• [WHAT TO DO] Type out every row below word for word, leaving out the pictures.

[Document and screenshot pointing rows]

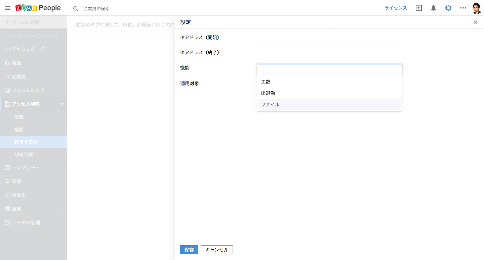Click the Zoho People logo

click(38, 8)
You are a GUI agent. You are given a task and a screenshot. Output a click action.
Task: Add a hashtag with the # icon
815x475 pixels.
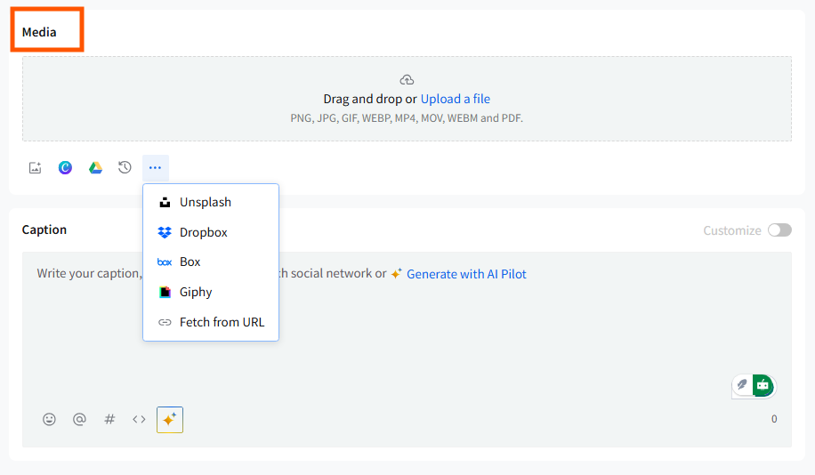point(109,419)
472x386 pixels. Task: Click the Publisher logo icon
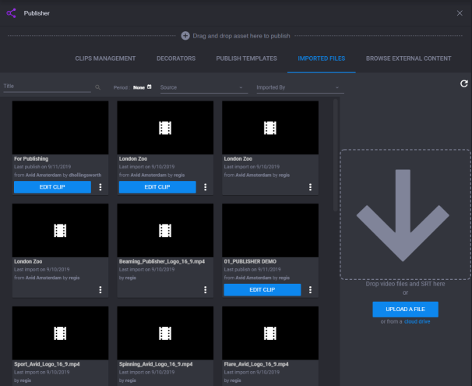pos(12,12)
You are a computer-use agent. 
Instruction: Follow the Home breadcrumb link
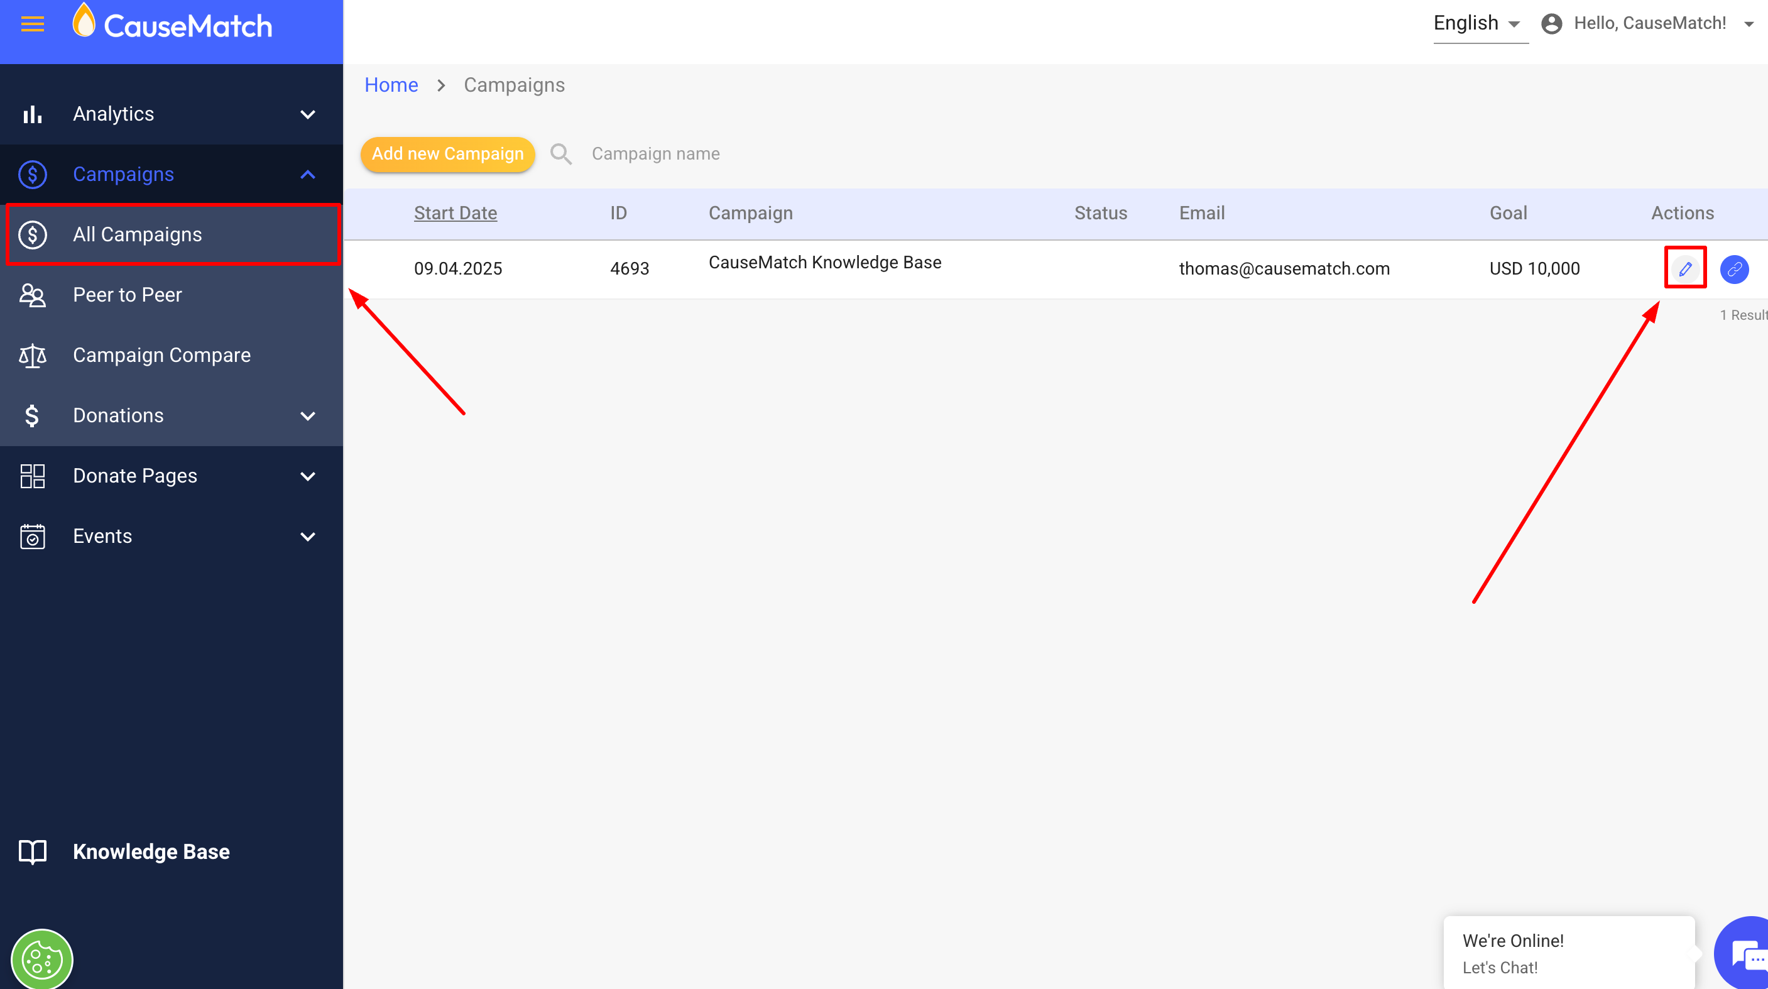click(x=391, y=85)
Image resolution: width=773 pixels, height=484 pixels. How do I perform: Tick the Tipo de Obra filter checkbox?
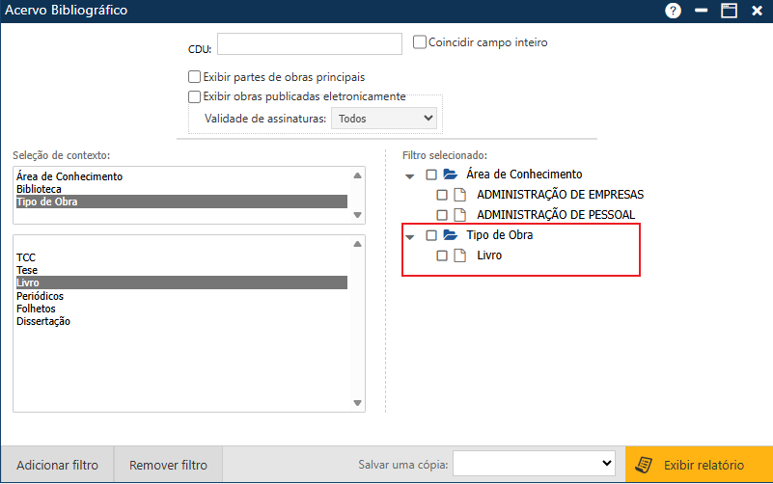pos(431,235)
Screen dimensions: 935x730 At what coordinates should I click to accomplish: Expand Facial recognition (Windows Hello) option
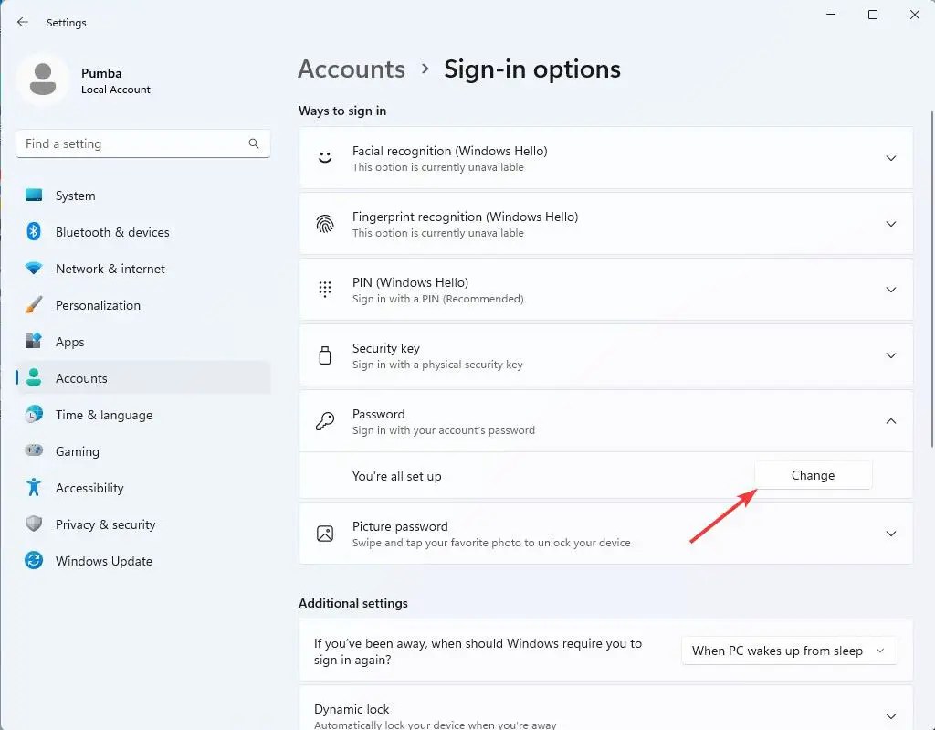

• [SOLUTION TO THIS EXERCISE]
Click the Zoho People logo

click(38, 8)
You are a GUI agent. You are given a task and a screenshot. Output a click action.
Task: Add a hashtag with the # icon
815x475 pixels.
point(109,419)
472x386 pixels. Task: Click the Publisher logo icon
pos(12,12)
You are a computer-use agent. 
Instruction: Follow the Home breadcrumb link
click(x=391, y=85)
Image resolution: width=773 pixels, height=484 pixels. How do I perform: Tick the Tipo de Obra filter checkbox?
pos(431,235)
Screen dimensions: 935x730 At what coordinates should I click to accomplish: Expand Facial recognition (Windows Hello) option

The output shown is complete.